Cross-border investors bought local bonds in Indonesia, India, Malaysia, South Korea, and Thailand, totaling a net USD 4.99 billion, which was less than USD 14.09 billion worth of net purchases the prior month, data from regulatory authorities and bond market associations showed.
Analysts anticipate a further decline in flows into Asian bonds due to the recent strengthening of the US dollar and the increase in US bond yields this month.
The US dollar index hit a two-month high of 103.397, this week, while the yield on US 10-year notes reached a two-and-a-half-month high of 4.12% after strong jobs data and higher-than-expected September inflation reduced expectations for large Fed rate cuts.
Saktiandi Supaat, an analyst at Maybank, noted that near-term risks for emerging market currencies persist, with a potential win by Republican presidential candidate Donald Trump possibly triggering de-risking due to his tariff proposals, while a victory by Democrat Kamala Harris might support a global soft landing and gradual Fed rate easing.

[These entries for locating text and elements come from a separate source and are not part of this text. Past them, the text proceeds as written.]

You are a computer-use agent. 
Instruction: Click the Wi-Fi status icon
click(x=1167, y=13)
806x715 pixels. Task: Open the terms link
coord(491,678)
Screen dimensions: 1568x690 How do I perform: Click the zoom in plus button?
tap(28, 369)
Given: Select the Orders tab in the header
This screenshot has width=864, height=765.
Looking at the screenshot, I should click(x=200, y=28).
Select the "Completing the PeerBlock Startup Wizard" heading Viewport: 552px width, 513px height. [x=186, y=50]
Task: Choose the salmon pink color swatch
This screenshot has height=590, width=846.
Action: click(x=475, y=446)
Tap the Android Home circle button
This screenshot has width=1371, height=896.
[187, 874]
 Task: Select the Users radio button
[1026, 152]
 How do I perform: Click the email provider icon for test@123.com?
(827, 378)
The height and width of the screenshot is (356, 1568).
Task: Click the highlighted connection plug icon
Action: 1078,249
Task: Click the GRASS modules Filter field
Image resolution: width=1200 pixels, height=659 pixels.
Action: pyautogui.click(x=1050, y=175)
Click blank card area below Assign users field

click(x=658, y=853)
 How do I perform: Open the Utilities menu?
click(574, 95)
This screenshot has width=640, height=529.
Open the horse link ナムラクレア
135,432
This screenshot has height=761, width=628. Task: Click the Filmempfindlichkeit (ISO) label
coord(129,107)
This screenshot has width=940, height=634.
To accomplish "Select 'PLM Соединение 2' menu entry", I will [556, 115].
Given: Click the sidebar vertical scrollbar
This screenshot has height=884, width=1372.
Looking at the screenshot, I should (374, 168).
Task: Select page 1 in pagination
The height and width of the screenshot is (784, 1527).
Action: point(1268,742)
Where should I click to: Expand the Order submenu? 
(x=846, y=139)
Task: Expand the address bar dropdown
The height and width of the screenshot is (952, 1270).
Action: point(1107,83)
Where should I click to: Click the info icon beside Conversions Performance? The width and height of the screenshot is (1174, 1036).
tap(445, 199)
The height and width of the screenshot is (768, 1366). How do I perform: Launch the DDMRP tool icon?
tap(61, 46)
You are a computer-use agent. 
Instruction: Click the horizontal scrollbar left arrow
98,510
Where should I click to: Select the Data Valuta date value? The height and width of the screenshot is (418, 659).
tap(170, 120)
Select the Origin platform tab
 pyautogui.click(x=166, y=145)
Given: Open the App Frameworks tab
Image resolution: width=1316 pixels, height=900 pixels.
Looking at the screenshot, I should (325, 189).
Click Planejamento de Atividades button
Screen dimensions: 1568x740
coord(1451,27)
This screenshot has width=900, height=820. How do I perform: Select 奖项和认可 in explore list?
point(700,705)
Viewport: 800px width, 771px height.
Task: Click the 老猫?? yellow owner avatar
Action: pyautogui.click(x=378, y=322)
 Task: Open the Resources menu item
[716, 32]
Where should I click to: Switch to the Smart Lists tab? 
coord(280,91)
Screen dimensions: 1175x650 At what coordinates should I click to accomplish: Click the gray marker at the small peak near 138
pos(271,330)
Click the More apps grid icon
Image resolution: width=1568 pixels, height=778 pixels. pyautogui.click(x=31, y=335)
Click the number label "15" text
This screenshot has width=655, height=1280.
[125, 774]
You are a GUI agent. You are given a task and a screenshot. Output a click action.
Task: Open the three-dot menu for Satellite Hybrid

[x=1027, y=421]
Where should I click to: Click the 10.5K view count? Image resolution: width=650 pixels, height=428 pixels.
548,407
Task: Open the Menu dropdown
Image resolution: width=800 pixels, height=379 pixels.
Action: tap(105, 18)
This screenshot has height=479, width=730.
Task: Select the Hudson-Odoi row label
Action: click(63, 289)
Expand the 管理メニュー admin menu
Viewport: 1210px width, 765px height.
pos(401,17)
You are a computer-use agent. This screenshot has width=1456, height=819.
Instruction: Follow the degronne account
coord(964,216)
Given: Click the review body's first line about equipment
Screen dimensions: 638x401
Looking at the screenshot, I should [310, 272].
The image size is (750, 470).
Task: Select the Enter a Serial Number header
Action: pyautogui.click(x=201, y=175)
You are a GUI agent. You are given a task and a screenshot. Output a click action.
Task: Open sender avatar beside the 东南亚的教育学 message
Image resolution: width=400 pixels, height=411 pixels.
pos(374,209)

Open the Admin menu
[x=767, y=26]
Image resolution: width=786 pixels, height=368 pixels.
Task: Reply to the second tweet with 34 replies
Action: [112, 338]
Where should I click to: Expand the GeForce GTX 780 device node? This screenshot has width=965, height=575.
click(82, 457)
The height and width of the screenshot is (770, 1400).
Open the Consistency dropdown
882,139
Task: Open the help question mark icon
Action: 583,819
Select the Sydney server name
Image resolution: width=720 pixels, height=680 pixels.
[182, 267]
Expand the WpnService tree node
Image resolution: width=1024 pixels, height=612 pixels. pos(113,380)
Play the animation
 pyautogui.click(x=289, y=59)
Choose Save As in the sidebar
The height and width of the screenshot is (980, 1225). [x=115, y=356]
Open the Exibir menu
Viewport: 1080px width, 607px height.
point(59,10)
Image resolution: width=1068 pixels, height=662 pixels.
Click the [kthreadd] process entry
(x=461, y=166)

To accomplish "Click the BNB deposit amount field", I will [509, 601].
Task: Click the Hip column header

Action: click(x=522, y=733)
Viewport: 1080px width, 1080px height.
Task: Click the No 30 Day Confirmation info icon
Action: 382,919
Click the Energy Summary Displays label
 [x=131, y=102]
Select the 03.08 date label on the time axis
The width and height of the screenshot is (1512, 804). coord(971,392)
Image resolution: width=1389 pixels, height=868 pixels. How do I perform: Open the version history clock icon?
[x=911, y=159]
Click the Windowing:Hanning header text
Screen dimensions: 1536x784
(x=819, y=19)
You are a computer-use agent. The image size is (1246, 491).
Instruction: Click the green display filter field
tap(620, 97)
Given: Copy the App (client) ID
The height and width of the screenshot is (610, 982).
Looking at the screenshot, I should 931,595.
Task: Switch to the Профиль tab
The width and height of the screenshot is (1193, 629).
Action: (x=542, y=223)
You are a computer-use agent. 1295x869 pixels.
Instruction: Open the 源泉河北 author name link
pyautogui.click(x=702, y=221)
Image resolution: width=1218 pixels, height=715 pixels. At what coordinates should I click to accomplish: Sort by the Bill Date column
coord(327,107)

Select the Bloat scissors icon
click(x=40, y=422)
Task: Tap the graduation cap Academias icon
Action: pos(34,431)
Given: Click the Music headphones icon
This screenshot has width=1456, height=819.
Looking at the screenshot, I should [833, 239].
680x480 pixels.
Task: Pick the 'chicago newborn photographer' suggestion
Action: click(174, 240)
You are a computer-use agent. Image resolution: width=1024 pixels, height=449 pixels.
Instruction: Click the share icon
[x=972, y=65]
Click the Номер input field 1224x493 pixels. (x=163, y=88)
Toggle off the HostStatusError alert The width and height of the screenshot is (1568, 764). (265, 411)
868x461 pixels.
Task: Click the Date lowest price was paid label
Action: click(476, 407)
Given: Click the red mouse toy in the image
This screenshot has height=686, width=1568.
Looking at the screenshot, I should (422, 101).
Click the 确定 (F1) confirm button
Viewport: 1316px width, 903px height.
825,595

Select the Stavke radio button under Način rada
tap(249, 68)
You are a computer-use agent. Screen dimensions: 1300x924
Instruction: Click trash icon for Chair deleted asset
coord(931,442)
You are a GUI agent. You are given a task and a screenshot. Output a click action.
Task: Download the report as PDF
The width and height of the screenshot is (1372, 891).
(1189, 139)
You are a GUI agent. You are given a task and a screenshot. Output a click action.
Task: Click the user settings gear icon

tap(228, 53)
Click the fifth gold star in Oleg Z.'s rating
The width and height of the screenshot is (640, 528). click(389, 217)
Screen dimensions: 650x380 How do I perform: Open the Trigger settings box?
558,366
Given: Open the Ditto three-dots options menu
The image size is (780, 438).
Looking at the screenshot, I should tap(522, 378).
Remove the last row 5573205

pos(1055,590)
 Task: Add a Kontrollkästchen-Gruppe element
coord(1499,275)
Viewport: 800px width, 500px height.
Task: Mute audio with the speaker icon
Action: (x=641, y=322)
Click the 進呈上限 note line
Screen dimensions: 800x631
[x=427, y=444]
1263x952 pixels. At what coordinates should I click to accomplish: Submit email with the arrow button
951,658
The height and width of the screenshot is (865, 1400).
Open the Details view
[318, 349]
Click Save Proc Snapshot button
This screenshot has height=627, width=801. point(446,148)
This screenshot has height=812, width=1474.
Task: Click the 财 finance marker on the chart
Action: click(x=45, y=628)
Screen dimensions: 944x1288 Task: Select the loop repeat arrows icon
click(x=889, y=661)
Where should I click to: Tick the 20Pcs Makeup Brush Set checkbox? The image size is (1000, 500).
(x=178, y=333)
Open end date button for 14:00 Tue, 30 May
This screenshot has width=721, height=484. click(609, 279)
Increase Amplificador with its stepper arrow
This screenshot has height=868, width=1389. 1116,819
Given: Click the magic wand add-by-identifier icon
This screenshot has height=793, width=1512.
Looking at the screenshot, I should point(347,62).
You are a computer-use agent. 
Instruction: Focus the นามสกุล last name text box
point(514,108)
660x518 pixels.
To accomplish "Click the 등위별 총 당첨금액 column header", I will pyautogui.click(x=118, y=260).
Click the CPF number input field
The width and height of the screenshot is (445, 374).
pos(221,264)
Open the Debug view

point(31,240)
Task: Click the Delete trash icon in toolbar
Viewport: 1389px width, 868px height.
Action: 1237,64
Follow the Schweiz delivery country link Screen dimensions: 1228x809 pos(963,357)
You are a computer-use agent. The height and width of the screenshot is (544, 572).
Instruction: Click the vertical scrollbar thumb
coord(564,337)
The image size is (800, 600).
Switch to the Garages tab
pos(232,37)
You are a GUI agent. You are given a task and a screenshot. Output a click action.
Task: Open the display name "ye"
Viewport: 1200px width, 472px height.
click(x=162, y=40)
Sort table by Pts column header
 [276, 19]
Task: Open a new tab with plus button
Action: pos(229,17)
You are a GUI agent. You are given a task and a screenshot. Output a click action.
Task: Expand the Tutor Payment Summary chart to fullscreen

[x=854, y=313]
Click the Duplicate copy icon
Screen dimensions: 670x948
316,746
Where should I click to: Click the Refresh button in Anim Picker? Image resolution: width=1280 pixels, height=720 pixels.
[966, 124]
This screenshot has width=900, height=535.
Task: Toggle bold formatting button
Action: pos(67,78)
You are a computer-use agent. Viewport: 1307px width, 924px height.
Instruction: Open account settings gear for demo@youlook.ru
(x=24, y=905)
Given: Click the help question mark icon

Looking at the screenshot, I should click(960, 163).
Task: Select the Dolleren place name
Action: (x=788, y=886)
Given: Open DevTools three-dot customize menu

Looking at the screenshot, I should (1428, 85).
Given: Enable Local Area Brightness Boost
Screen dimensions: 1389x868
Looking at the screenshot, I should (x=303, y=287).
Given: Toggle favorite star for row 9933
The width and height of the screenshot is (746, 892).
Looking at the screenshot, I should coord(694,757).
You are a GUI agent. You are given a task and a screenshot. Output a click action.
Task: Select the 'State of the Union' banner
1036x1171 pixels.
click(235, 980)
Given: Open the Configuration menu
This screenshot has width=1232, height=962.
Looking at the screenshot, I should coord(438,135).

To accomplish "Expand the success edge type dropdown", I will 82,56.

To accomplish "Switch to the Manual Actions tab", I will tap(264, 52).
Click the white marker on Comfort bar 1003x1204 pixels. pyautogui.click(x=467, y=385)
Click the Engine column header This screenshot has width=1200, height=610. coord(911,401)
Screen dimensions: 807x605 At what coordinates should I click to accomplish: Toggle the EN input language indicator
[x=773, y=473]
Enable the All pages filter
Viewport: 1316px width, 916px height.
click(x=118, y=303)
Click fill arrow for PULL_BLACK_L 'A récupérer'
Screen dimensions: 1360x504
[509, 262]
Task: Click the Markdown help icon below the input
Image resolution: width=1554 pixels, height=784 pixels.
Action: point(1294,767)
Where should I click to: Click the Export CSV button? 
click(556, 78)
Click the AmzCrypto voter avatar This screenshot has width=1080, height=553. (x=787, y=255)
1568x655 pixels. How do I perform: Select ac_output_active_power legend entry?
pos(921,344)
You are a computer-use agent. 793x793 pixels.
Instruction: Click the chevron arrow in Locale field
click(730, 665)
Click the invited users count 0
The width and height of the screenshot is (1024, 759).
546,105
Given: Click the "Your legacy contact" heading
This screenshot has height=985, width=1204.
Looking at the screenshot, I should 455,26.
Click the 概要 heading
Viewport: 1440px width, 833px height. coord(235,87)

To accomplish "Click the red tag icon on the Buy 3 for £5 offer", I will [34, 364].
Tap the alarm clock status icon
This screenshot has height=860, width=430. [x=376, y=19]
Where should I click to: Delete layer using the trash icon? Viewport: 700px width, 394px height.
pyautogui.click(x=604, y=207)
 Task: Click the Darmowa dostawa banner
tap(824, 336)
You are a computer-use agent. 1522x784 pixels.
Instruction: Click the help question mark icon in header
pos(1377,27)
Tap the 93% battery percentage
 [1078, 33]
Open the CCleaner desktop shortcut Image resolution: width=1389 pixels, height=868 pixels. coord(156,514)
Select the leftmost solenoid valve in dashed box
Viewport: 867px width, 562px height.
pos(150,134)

In September, foreigners purchased a net USD 2.76 billion worth of South Korean bonds, less than half the amount received in the previous month, while Indonesian bonds attracted about USD 1.4 billion in overseas capital.
Additionally, foreigners pumped about USD 427 million, USD 253 million, and USD 156 million respectively into Thai, Malaysian, and Indian bonds last month.
However, analysts are optimistic about the inclusion of Asian bonds in global bond indexes, which should bolster inflows.
Indian government securities were added to JPMorgan’s Government Bond Index-Emerging Markets in June 2024 and will join Bloomberg Index Services’ Emerging Market Local Currency Index in January 2025.
Additionally, FTSE Russell will include South Korean government bonds in the World Government Bond Index and Indian bonds in the Emerging Markets Government Bond Index starting in November 2025 and September 2025, respectively.
“Hopefully, the KTB yields’ upward march could be somewhat offset by the capital inflow amid its inclusion into the WGBI Index. The changing rate cut expectations will particularly weigh on higher yielders like IDR rates,” said Samuel Tse, an analyst at DBS Bank.